Sie laufen für die Rückenmarksforschung: Mehr als 130 Frauen und Männer aus dem Harz starten am 3. Mai beim „Wings for Life World Run".

Von Julia Bruns 02.05.2020, 01:01

Rübeland l Kerstin Stieglitz kann es. Und Hendrik Werner auch. Genau wie Christian Krug. Gabor Schneider dagegen kann es nicht mehr. Er kann seit zehn Jahren nicht mehr laufen. Nach einem Flachköpper in die Ostsee ist der 36-Jährige querschnittgelähmt und auf den Rollstuhl angewiesen. Doch was seine Freunde können, kommt ihm und anderen Betroffenen am Sonntag zugute.

Sie laufen für die, die nicht oder nicht mehr laufen können. Beim „Wings for Life World Run“ verleihen sie – frei übersetzt – dem „Leben durch weltweites Laufen Flügel“. Mit ihrem Startgeld unterstützen sie und tausende andere Teilnehmer zu 100 Prozent die weltweite Rückenmarksforschung und helfen, Querschnittlähmung zu heilen.

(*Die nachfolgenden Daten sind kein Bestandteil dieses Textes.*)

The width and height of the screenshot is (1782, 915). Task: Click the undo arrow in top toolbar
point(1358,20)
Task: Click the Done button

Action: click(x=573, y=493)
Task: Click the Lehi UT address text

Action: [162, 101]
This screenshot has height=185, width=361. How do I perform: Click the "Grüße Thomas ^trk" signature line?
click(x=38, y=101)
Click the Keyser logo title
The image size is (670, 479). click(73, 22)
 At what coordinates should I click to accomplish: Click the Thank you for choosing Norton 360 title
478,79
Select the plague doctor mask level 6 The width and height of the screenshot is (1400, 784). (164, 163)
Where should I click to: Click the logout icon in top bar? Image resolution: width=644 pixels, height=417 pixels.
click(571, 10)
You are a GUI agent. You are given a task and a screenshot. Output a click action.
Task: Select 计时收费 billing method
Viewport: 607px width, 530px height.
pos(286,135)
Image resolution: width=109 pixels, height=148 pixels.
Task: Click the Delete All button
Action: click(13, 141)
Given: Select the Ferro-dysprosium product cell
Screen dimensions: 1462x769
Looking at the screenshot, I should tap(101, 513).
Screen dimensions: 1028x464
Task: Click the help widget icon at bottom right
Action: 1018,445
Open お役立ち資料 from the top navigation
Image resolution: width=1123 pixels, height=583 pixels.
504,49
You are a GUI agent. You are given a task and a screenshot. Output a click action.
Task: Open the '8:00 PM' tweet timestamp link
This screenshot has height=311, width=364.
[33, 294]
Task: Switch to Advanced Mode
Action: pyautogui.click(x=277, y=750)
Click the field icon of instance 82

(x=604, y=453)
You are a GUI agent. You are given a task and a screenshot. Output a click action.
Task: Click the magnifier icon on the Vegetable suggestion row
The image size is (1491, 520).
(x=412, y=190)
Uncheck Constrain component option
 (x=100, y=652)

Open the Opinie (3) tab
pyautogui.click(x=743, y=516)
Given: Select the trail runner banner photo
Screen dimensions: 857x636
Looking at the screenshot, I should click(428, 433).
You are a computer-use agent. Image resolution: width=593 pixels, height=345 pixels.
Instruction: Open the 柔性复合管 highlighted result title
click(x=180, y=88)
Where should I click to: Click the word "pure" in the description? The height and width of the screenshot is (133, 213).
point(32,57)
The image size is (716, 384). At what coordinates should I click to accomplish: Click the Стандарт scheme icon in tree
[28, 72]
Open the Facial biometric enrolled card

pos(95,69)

Diesmal ist alles ein bisschen anders. „Normalerweise war mein Ziel für 2020, mit 50 Leuten, die Bock auf den Lauf haben, einen Bus zu mieten und gemeinsam nach München zum Lauf zu fahren“, sagt Gabor Schneider. „Doch dann kam Corona.“ Die 50 Plätze im Münchner Hofbräuhaus, die er fürs Team reserviert hatte, hat er abgesagt.

Rückblick: Gemeinsam mit Freunden hat der Rübeländer 2018 das Team OWOC gegründet: Das steht für „One Wald One Crew“. Sein Team, die OWOC Warriors, geht seit 2018 für ihn und 100 000 andere, die sein Schicksal weltweit teilen, beim „Wings for Life World Run“ an den Start.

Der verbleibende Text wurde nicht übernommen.